Stored data
##########

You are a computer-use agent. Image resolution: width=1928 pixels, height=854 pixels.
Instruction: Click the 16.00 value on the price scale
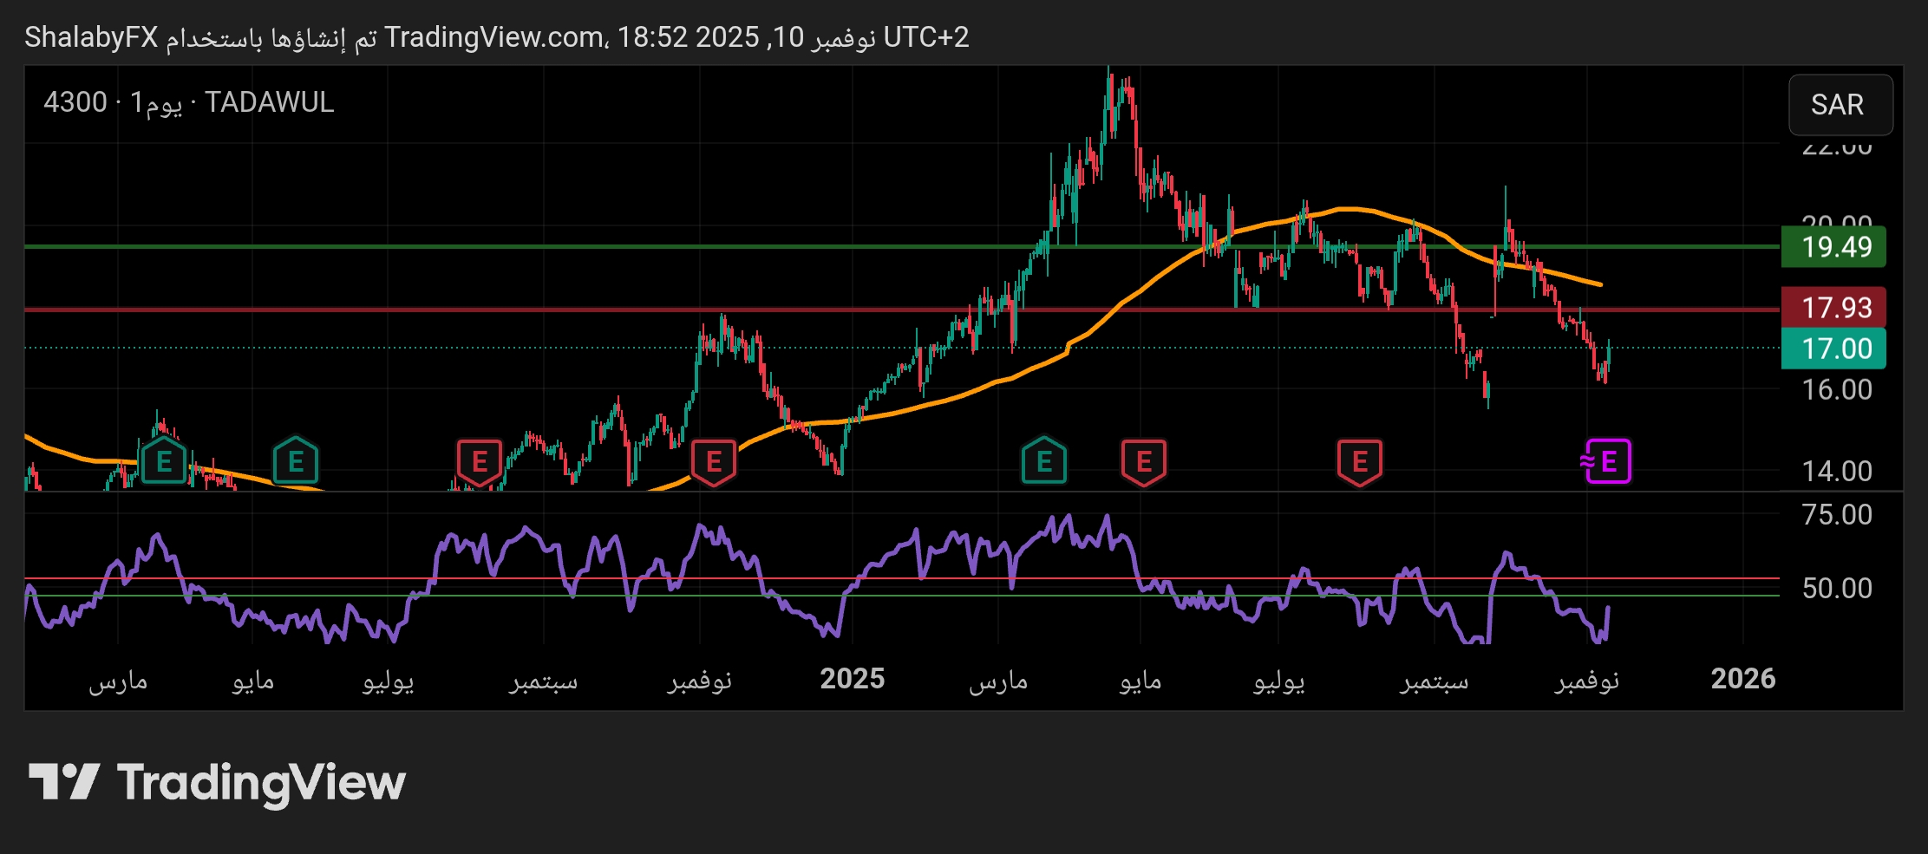[x=1836, y=389]
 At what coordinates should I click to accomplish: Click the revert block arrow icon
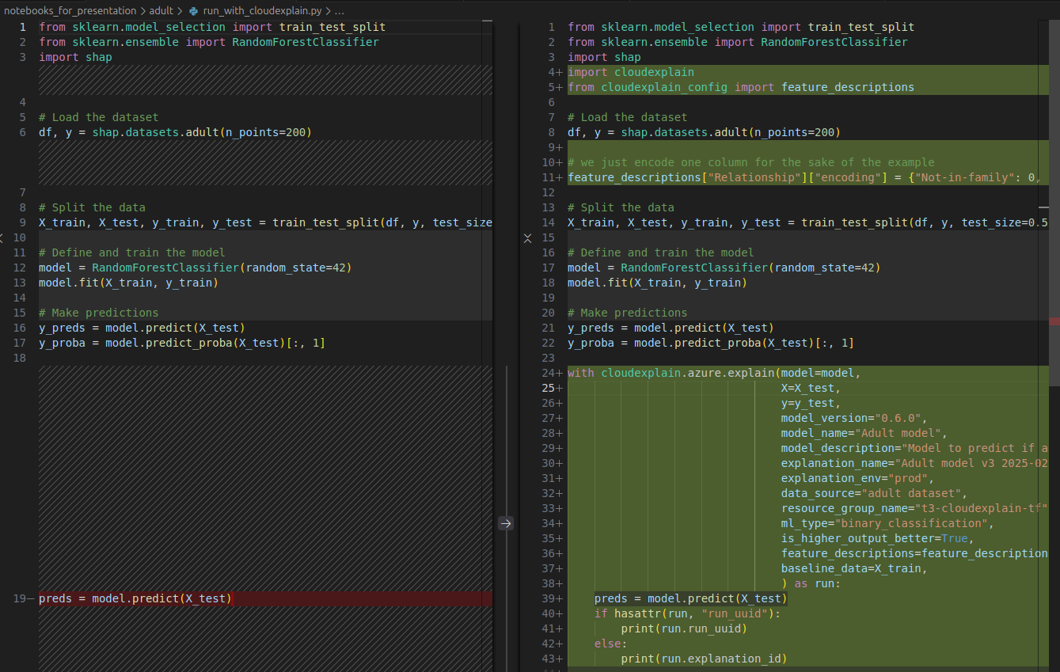pyautogui.click(x=506, y=523)
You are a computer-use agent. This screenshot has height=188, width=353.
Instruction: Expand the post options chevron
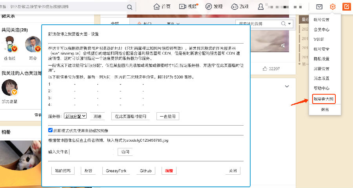click(x=287, y=86)
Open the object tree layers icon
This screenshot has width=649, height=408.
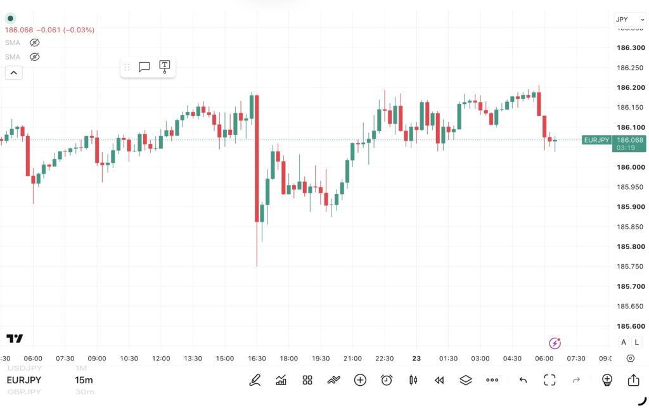[466, 380]

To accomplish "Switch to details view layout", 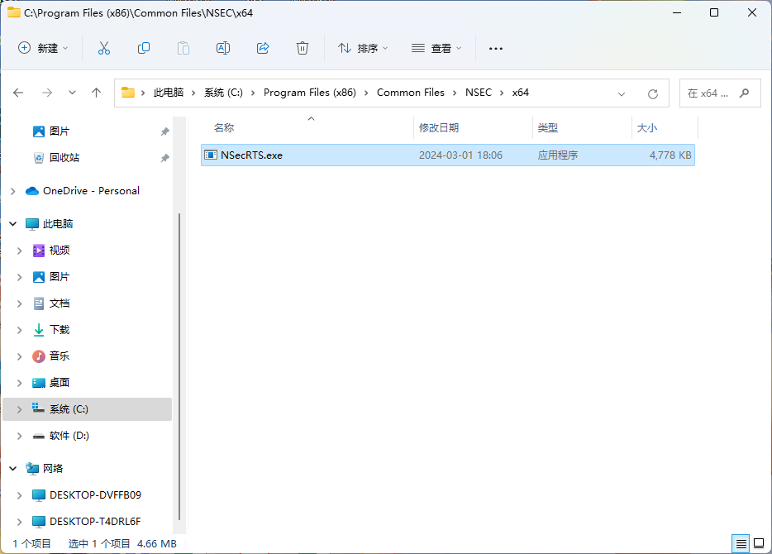I will (x=741, y=543).
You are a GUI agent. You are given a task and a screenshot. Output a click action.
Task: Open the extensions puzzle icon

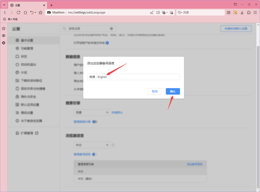pos(249,12)
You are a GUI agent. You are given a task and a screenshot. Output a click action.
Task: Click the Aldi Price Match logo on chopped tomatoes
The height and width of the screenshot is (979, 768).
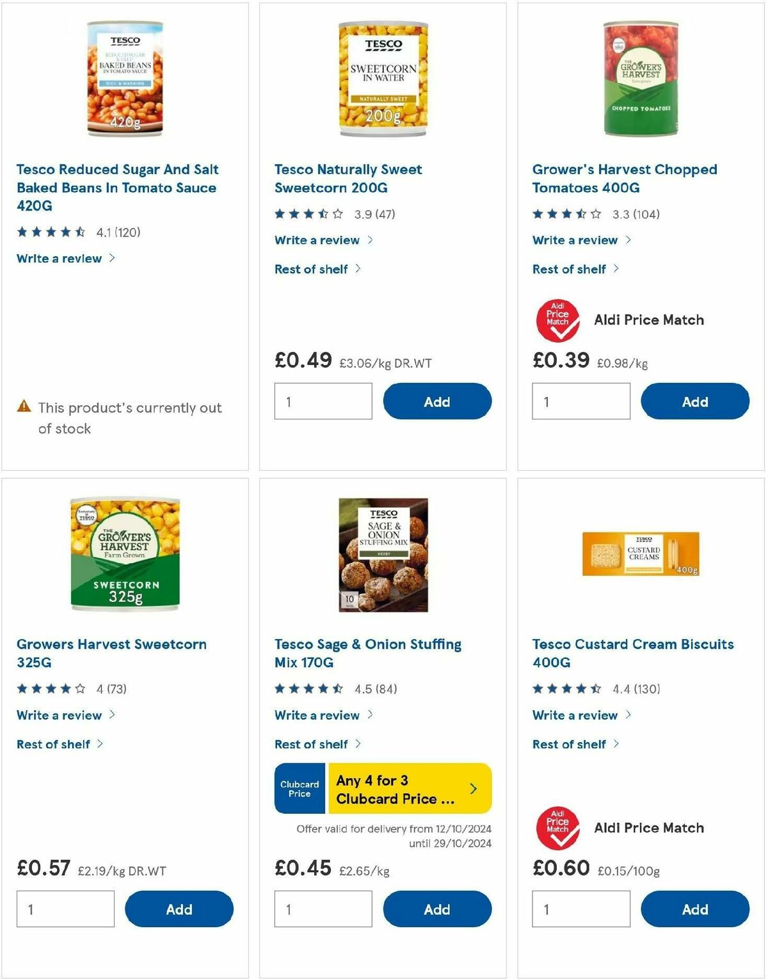(557, 319)
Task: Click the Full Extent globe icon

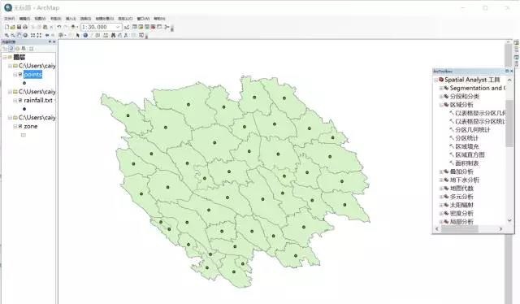Action: click(25, 35)
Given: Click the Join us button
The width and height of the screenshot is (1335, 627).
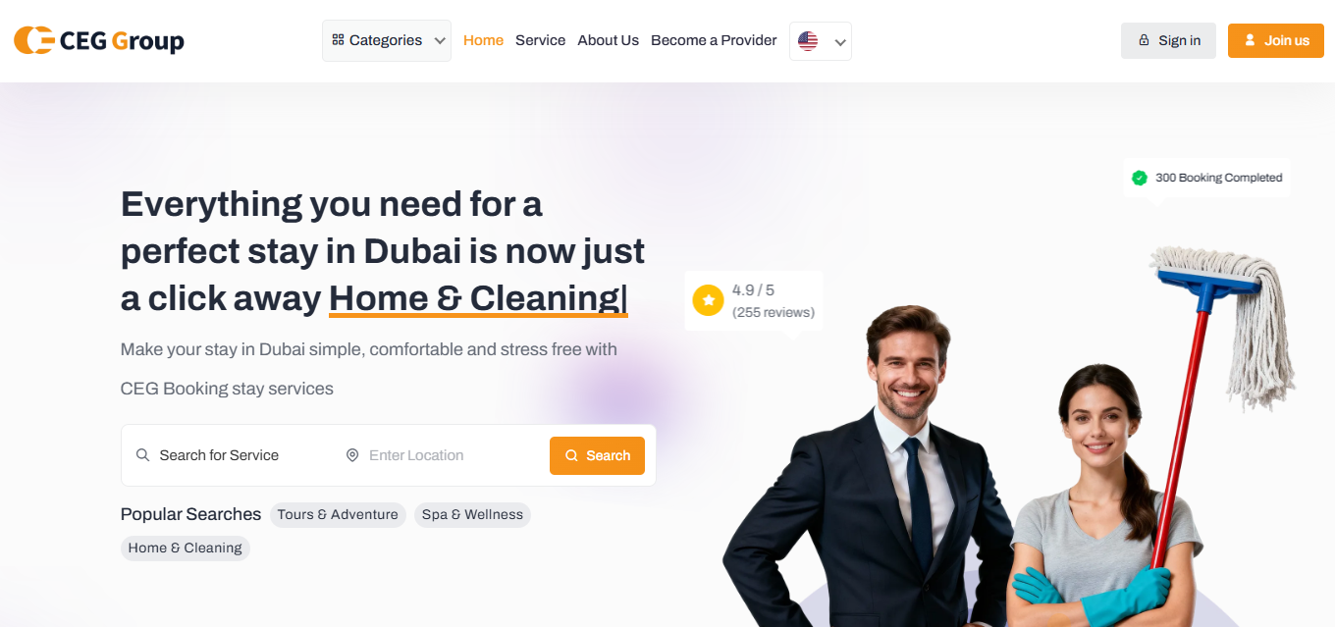Looking at the screenshot, I should (x=1276, y=40).
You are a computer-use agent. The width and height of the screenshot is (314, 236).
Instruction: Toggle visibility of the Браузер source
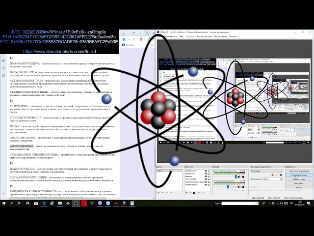coord(206,177)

##########

What is being asked
Once the lines of the entries containing the word "agent" have been counted, report the number alone.

Solved exercise
5